Since the early 1990s, the advanced nations have gradually begun to adjust and reform their taxation systems in response to changes in the way wealth is generated under the influence of globalization, from being primarily generated by salaries and wages to mainly returns on capital investments. They have countered cross-border tax evasion by the super-rich with tax treaties as well as cross-border tax collection and tax investigation. In contrast, Taiwan in recent years still seems to believe in the old thinking that tax cuts can boost investment and stimulate the economy. At the same time, capitalists have dominated public debate, so that many people have been made to believe that heavier taxation would deal a severe blow to the economy.

International experience shows, in fact, that as long as there is sufficient communication and with comprehensive complementary programs in place, tax reform will not affect the national economy at all.

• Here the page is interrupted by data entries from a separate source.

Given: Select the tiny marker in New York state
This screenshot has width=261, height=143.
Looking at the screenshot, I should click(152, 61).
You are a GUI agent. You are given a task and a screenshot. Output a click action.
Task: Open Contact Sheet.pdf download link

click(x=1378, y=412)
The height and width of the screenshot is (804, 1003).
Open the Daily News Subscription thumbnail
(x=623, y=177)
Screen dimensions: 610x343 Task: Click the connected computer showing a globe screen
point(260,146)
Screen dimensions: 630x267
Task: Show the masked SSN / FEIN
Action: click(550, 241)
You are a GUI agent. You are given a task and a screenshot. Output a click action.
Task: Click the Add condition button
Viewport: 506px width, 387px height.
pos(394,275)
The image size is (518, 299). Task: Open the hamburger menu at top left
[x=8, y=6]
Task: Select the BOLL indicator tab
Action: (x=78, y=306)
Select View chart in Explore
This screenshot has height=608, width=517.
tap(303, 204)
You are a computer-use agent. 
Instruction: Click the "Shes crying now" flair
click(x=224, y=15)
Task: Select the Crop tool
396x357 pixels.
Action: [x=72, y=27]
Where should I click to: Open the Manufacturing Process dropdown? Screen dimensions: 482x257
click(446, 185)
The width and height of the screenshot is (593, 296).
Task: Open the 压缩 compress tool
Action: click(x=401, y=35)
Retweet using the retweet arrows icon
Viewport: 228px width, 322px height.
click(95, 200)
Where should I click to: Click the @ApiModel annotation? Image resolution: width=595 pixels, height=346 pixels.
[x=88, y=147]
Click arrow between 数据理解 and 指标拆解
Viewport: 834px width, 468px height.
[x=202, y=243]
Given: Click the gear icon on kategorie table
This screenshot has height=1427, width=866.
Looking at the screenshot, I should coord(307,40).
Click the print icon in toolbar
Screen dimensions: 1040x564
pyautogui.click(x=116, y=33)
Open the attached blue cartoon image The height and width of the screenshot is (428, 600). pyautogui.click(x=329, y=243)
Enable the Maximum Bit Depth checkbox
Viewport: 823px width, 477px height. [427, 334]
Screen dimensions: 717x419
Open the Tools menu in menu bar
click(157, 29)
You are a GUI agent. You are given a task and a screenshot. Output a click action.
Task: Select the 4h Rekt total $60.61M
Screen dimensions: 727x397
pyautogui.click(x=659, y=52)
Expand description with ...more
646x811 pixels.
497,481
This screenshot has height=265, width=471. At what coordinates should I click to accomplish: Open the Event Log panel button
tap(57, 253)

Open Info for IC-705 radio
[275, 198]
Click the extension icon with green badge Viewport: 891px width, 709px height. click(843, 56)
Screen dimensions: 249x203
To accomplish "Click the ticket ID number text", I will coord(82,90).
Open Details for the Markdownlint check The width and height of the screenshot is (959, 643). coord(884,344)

On the contrary, once state coffers have been replenished, it helps the nation's long-term development, provided the government is able to utilize its finances more efficiently.

The Academia Sinica's tax reform proposal outlines comprehensive, principled suggestions regarding the many problems mentioned above that have plagued Taiwan's taxation system for a long time. I hope Taiwan moves in this direction and that the government and private sector can forge greater consensus, so that taxation can become fair again and state finances are sustainable too.

Translated from the Chinese by Susanne Ganz


Academia Sinica Proposals on Taxation Policy Reform:

1. Reinstate separate personal income and corporate income tax systems: tax corporate and personal incomes separately.

2. Bring cost of property ownership to levels that are more realistic: raise the tax rate on non-owner-occupied homes, impose a combined tax on land and houses, and use market value as the basis for capital gains and property taxes, levy higher taxes on foreign nationals.

3. Raise the corporate income tax, raise the value-added tax on luxury goods.

4. Reform the commodity tax system and structure, establish a green taxation system, and integrate it.

5. Reassess the rationality and fairness of revenue sharing between the central and local governments.

6. Strengthen tax compliance and penalty mechanisms, prevent the further aggravation of tax avoidance and tax evasion, protect tax base stability.